Agravo regimental prejudicado e agravo de instrumento improvido. (AI
00048661220124030000, DESEMBARGADOR FEDERAL NERY JUNIOR, TRF3 - TERCEIRA TURMA, e-DJF3 Judicial 1 DATA:10/01/2014)
Considerando o exposto, para fins da penhora sobre os futuros
créditos a serem repassados pelas administradoras de cartão de crédito à empresa
executada, fixo o percentual de 5% (cinco por cento), o qual me parece estar
de acordo com aquele que vem sendo adotado pela Corte, em casos similares, de
penhora sobre faturamento, consoante ilustra o seguinte julgado:
'AGRAVO DE INSTRUMENTO. PENHORA SOBRE FATURAMENTO. POSSIBILIDADE. 1. Não há evidência a suportar a tese de que a penhora de cinco por cento do faturamento do Instituto Recorrente possa afetar suas atividades de modo grave 2. O percentual de 5% (cinco por cento) tem sido acolhido por este Regional, como ideal para conferir certa efetividade à penhora, ao mesmo tempo em que preserva a atividade empresarial. 3. À míngua de prova de que a recorrente se trate de entidade beneficente, não se vislumbra a alegada impenhorabilidade de verbas 4. Agravo de instrumento desprovido. (TRF4, AGRAVO DE INSTRUMENTO Nº 5017209-88.2013.404.0000, 2ª TURMA, Des. Federal OTÁVIO ROBERTO PAMPLONA, POR UNANIMIDADE, JUNTADO AOS AUTOS EM 11/09/2013)'
Ante o exposto, voto por dar provimento ao agravo de
instrumento, nos termos da fundamentação.

• _Registros armazenados_:
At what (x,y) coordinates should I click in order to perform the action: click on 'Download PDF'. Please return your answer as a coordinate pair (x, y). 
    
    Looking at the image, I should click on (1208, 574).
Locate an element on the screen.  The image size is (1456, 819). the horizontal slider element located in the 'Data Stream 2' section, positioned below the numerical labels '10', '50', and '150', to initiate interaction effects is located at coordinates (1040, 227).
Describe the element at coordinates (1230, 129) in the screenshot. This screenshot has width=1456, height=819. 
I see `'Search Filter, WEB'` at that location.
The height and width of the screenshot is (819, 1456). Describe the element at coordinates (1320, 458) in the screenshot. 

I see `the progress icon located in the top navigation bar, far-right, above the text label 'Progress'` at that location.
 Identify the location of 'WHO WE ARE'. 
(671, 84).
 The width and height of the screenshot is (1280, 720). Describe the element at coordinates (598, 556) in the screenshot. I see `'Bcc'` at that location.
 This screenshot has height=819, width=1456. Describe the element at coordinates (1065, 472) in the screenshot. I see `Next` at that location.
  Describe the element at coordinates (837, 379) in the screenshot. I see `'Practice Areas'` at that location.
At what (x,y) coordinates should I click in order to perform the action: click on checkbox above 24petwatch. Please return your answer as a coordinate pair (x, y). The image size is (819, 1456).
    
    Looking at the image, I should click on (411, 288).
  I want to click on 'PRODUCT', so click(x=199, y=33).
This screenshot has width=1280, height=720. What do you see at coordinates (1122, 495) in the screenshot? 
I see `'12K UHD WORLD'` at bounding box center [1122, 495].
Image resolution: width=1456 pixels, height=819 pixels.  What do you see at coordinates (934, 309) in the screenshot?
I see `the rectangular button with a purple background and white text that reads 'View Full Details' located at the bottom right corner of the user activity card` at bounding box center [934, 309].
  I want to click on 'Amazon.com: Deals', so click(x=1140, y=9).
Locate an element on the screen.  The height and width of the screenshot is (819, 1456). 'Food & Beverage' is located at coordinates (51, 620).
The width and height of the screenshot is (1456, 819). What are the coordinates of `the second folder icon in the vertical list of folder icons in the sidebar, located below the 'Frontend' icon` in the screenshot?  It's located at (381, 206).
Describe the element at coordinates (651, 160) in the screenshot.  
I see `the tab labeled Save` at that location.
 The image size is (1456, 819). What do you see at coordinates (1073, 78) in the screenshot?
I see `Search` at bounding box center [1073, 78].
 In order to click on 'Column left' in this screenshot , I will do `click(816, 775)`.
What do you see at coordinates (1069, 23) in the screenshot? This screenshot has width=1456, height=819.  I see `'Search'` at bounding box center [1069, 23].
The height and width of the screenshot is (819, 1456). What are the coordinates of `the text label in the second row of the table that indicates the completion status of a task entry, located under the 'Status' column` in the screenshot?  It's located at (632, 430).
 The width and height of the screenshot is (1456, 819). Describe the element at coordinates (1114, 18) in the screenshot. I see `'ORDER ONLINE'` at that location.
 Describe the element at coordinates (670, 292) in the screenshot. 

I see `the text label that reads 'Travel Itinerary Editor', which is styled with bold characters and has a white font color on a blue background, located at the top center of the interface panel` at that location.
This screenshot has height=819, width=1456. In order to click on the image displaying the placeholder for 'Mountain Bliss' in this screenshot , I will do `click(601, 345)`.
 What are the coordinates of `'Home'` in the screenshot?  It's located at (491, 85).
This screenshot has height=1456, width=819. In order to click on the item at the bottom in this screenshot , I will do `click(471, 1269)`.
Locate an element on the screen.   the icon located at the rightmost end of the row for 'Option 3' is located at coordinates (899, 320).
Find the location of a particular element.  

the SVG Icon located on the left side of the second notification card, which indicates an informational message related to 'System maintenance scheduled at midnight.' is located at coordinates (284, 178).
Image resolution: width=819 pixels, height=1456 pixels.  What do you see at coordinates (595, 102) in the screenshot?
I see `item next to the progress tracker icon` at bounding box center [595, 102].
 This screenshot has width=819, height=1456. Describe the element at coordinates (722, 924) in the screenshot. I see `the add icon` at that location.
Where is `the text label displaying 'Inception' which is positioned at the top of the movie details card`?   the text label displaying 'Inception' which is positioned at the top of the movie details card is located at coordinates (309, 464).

• _Explore o material_:
A) Devolva, sem alterações, a parte do trecho selecionado que abre com as palavras contendo "Agravo regimental prejudicado" e fecha com "Judicial 1 DATA:10/01/2014)".
B) No trecho selecionado, que percentual é fixado para a penhora sobre os futuros créditos repassados pelas administradoras de cartão de crédito à empresa executada?
As entradas formam um material à parte, sem relação com o trecho selecionado.

• _Respostas do exercício_:
A)
Agravo regimental prejudicado e agravo de instrumento improvido. (AI
00048661220124030000, DESEMBARGADOR FEDERAL NERY JUNIOR, TRF3 - TERCEIRA TURMA, e-DJF3 Judicial 1 DATA:10/01/2014)

B) O percentual fixado é de 5% (cinco por cento).